SPRINGFIELD, Ill. — A new proposal to fund Chicago’s transit agencies was introduced on Tuesday (Oct. 28) in the state’s House of Representatives. By Wednesday, it appeared to be dead.
Gov. JB Pritzker said at a Wednesday event that the bill was “not going forward” in its current form because he had issues with the funding methods, including a new tax on billionaires, a 7% entertainment tax on such items as tickets to concerts and sporting events, and a $5 surcharge on tickets for large events in the Chicago area. Buyers of those tickets would, in turn, be able to use the event tickets for public transit to the event. Wider use of speed cameras, which currently only exist in Chicago, was also part of the proposal.
Capitol News Illinois reports that Pritzker told reporters following a Wednesday meeting with farmers that the bill proposed by Rep. Eva-Dina Delgado (D-Chicago) “sprung a whole bunch of things that have never been seen before” which raised questions about the bill. The 4.95% tax on billionaires for unrealized gains on investment, he said, has “never been done before by any state. Never been done before by the federal government. …. you don’t even know how it would work or if you could actually collect on it.” He also called the speed cameras “a bad idea,” saying “there’s been corruption around them.”
Pritzker’s opposition makes it highly unlikely a solution can be found to the funding issues for the Chicago-area Regional Transportation Authority, and its components, Metra, the Chicago Transit Authority, and Pace, before the General Assembly’s six-day veto session concludes today. The state Senate passed its own bill to address transit funding at the conclusion of the regular legislative session in May with its own funding ideas [see “Chicago-area transit faces major cuts …,” Trains.com, June 1, 2025]. The House never considered that bill, with Delgado introducing her own legislation on Tuesday.

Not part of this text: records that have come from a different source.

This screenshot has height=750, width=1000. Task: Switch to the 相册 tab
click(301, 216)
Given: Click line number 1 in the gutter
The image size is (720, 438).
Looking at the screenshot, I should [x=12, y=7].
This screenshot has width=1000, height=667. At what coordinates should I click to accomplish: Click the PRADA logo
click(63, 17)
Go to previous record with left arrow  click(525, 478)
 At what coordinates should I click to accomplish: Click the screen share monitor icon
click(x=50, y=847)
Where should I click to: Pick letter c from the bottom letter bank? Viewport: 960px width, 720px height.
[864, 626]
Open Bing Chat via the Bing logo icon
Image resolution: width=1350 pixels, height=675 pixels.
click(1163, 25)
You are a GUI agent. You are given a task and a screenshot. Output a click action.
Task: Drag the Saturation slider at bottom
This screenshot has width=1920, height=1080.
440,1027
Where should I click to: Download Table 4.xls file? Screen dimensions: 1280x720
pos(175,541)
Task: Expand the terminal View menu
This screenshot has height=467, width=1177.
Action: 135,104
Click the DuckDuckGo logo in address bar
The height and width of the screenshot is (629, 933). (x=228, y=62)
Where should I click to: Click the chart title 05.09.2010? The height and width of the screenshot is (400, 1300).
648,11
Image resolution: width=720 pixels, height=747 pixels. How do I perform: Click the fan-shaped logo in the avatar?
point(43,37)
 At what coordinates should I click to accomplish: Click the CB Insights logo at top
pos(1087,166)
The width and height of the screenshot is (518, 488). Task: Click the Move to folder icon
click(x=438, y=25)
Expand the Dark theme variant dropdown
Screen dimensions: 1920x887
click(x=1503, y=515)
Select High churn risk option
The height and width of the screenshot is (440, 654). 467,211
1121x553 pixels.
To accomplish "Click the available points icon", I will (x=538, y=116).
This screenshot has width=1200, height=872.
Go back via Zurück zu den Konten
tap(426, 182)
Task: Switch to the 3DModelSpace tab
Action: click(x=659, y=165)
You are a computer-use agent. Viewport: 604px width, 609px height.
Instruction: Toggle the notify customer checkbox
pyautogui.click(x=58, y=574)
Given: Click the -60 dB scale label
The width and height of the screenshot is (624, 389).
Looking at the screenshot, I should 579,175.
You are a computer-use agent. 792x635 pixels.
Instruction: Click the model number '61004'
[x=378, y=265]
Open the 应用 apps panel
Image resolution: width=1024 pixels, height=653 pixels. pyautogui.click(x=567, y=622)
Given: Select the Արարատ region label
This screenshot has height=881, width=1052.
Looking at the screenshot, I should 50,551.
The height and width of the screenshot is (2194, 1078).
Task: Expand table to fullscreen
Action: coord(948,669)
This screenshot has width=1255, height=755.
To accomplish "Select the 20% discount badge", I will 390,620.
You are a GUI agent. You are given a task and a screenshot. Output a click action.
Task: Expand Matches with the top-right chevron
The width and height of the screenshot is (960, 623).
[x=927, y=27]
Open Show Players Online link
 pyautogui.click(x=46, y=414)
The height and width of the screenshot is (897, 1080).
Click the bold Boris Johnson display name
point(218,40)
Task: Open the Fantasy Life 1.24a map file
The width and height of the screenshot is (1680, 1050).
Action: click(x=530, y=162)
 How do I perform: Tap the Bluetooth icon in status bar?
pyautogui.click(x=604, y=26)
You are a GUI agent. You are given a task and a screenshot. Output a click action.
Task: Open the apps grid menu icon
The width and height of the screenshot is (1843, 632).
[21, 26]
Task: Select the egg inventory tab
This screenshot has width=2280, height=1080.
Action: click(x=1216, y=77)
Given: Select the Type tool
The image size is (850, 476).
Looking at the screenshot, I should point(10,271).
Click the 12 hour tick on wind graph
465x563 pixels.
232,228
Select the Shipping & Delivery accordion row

The RTA subsequently called for its agencies to develop budgets including a fare increase of at least 10%. Metra’s proposal calls for overall fare increases of about 13%, but would avoid service cuts that had previously been projected, and said it was avoiding those cuts through measures that have extended federal COVID relief funds longer than expected and otherwise provided savings [see “Metra budget for 2026 …,” Trains.com, Oct. 10, 2025]. The CTA proposed three different budgets; the “baseline budget,” which is what the agency would use if there is no legislative funding relief, calls for two rounds of service cuts, in August 2026 and February 2027.